The reason for low nNO production in PCD remains controversial.[7,19] It is held that levels are low because of thick mucus plugging the sinus ostia: NO concentrations are higher in the sinuses than in the nose. Data from Walker et al,[18] demonstrate that NO production by the pulmonary airway wall itself is decreased in PCD, suggesting that plugging of the sinus ostia may not, alone, account for decreased nNO in PCD. Our case has provided a unique insight. Specifically, a patient developed unilateral PCD symptoms (chronic, profuse clear rhinorrhea) and had ipsilateral low nNO. His sinus ostia were widely patent and his cilia were injured or absent on the affected side, suggesting that the symptoms of low nNO were not because of mucous plugging but because of loss of normal, ciliated epithelium.

This case also demonstrates that gas mixes rapidly between left and right nostrils at the flow used for nNO measurement (5 mL/s). The data suggest that early [NO], before mixing, best distinguished absent cilia from present cilia in this patient. Standard nNO measurement procedure requires that a steady plateau of NO production be recorded.[14,21,26] However, this requirement is not suitable in younger children who do not hold still and in whom these plateau measures do not adequately distinguish patients with PCD from controls.

Our data suggest, however, that [NO]2sec might be studied as a test to distinguish the presence from the absence of cilia in nasal and sinus epithelium itself: the first second (5 mL) clears dead space in the tubing and instrument and, given the volume of the sinuses and nose, the second samples the relevant volume.
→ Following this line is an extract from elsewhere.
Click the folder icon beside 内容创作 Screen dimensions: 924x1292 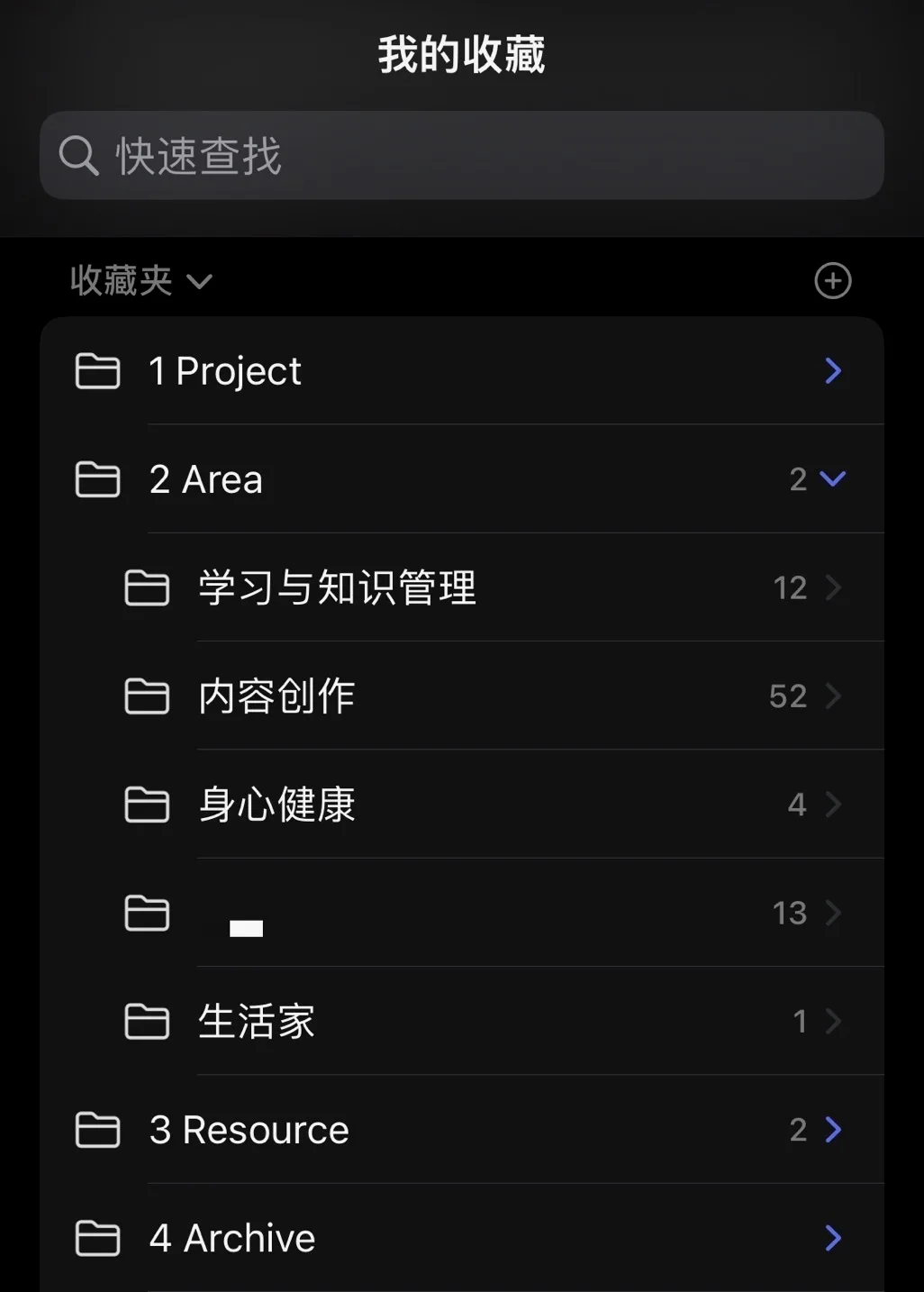tap(147, 696)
Alternatively, change in [NO] in the first 10 seconds may distinguish ciliated from nonciliated better than the equilibrium nNO.

Conclusions

Decreased nNO is caused, in part, by loss or dysfunction of airway epithelium, independently of mucus obstruction. Measuring early fraction of nNO may be useful for distinguishing epithelial ciliary dysfunction.